CKS tips and takeaways

Yay! I got my ‘CKS - Certified Kubernetes Security Specialist’ certification.

It was quite a ride, as I had almost forgotten about it. You see, I had 2 goals this year: the GitOps homelab and CKS. I have done and learned a lot in the homelab, so much so that I had neglected the CKS a bit. I was under the impression that I had some time left when I was reminded by The Linux Foundation that I only had 4 weeks left to plan the exam (and potential retake). After those 4 weeks, the money my employer generously paid for me to get certified would be down the drain. So I applied myself and studied as hard as I could.

I knew CKA had taken me some practice, not because it is so hard, but because you need to be fast to get through all the assignments. CKA, CKS and CKAD are hands on exams where you get a terminal, vim kubectl (and the k alias luckily), and a Firefox browser that can only browse the official documentation pages.

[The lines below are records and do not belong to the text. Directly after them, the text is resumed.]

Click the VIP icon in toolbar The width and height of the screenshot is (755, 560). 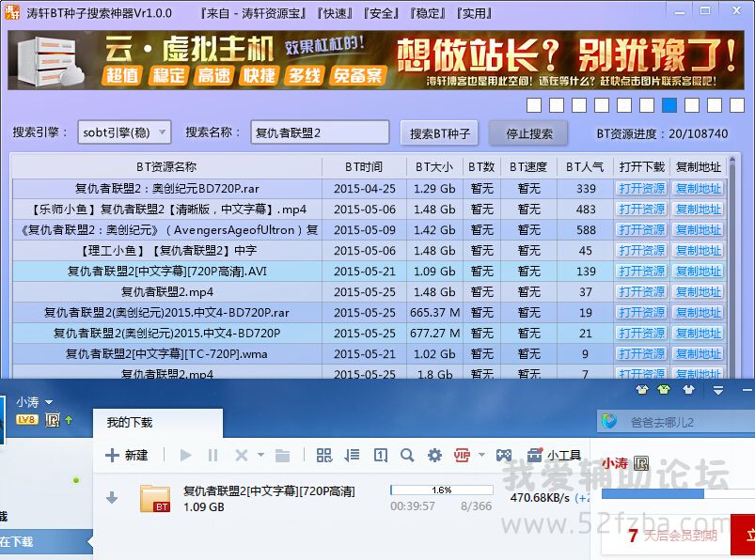click(462, 456)
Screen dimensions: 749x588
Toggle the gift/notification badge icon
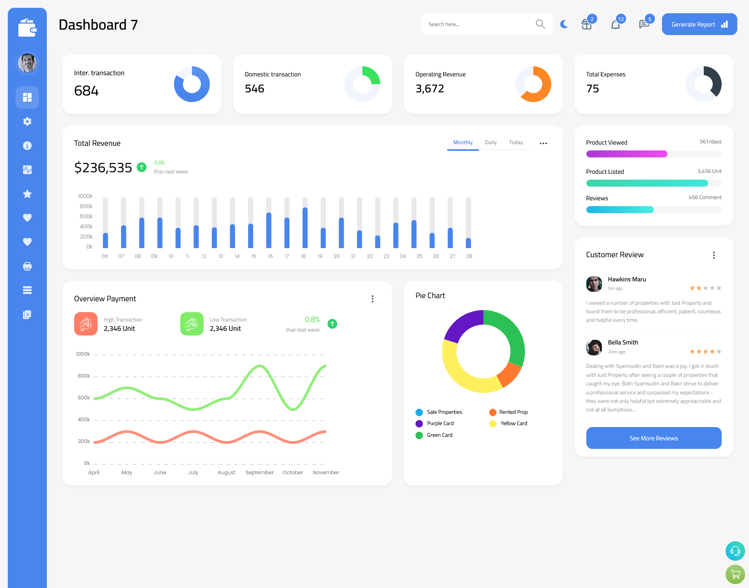pos(586,24)
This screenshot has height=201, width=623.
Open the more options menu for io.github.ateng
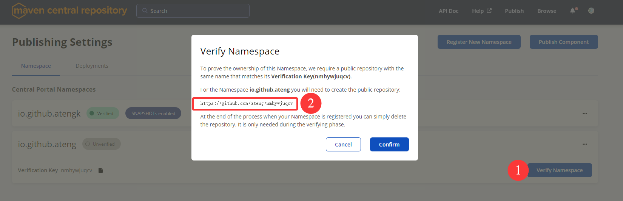(x=584, y=144)
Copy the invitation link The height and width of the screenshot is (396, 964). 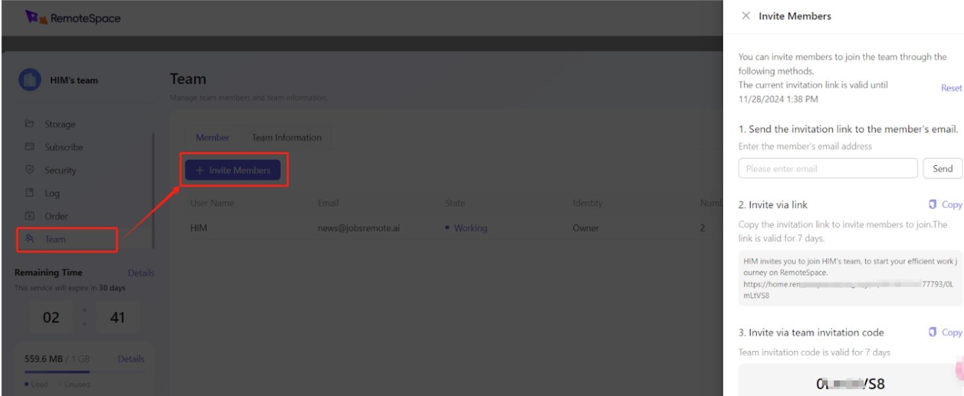click(945, 205)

In order to get through all the assignments in the allotted time, you have to know your way around the documentation very well.

Practice, practice, practice

For CKA, I prepared using the Linux Foundation course. I did some of the labs multiple times to ensure I could do an “open” assignment unguided using just the documentation. Being able to do the labs where every step is instructed in detail is not enough.

For CKS, I heard from friends that there is a serious Linux sysadmin component to it, that happens on the Linux (Debian on the exam) nodes. As a former developer turned Kubernetes Engineer, I felt that the Linux Foundation course labs did not prepare me sufficiently for that. I am not affiliated with Kodekloud, but their course is great, and the labs being prepared for you in the cloud is a huge productivity booster. So I highly recommend taking a Kodekloud subscription for a month to do their labs.

And remember to stay focused in your practice: are you just following instructions, or can you find these instructions and example configs to edit in the official documentation? If what you are doing in a lab is not obvious to you, try doing it again using just the official documentation.

Embrace Vim

I spent the last 2 years (since the CKA exam) using (neo)vim as my main IDE, but if you don’t yet, spend some time getting used to vim. It really helps with speed on the exam to be able to indent the next 5 lines at once (^, Ctrl+V, 5j, space space, Esc), move or replace an entire line(dd, then P to paste above current line, p to paste below, cc to replace, Shift+V to select multiple lines, then d for delete or c for change), or change text within "" (simply ci", change inside ").

You will never get this fast with nano. Embrace vim, leave the mouse alone as much as possible. Your shoulders, your wrists and the children in Uganda will thank you.

Practice exams

The Linux Foundation gives you 2 Killer.sh practice exams, and kodekloud also provides 3 practice exams. I found the kodekloud exams had a lot of overlap (I did 2 and felt like most of it was the exact same assignment), and their environment is more helpful/easier: zsh with better autocomplete, whereas the real exam has a bare bash shell where autocomplete only happens with some delay after you press tab, not with greyed out text appearing as you’re typing (like zsh).

So keep that in mind and use your killer.sh practice exams when you feel you’ve mastered the labs!

aliases and shortcuts

Don’t. For CKA 2 years ago, I had trained myself to write out some 3-letter aliases of the oh-my-zsh kubectl plugin, as well as kubectl config set-context --current --namespace and --dry-run -oyaml as a var. Now, there was a different node you ssh’ed into for every assignment, so those aliases wouldn’t stick around anyway, and the assignments and files were set up such that you usually didn’t need to k get deploy name -o yaml. I still did often, purely out of habit, before noticing the yaml was already on the filesystem.

yq / jq chops

Like vim, these skills are generally good to have, not just for the exam. I spent the night before the exam practicing them a bit, because I noticed I was scrolling through YAML and searching through json in less (with /, n, N) for things that could have been simple queries. In my quest to save any minute I could off of the time I need, I decided to practice my jq/yq query writing.

In the end, none of the assignments in the actual exam required these skills, but I am still grateful to finally understand when I need to do .someArraywithbrackets[] | select .key == "value" and when I need to do .someArraywithoutbrackets | group_by(.key).

Enjoy the process!

If you follow these tips, you should have no trouble learning all the required tools and skills for CKS, or any other Kubernetes exam, such as CKA or CKAD. Then the last tip is to enjoy it!

I find these hands-on exams very satisfying to do: they give me a feeling of mastery and confidence that no multiple choice or pen and paper exam has ever given me. Engineers and tinkerers who love doing and fixing things should really try these hands-on exams. Coming out of the exam, I felt like a Kubernetes God: “I can fix any cluster, write any policy manifest and find any misbehaving container now!” It sounds stupid, but if you know, you know. It’s a really good feeling and one of the best ways to demonstrate your technical ability.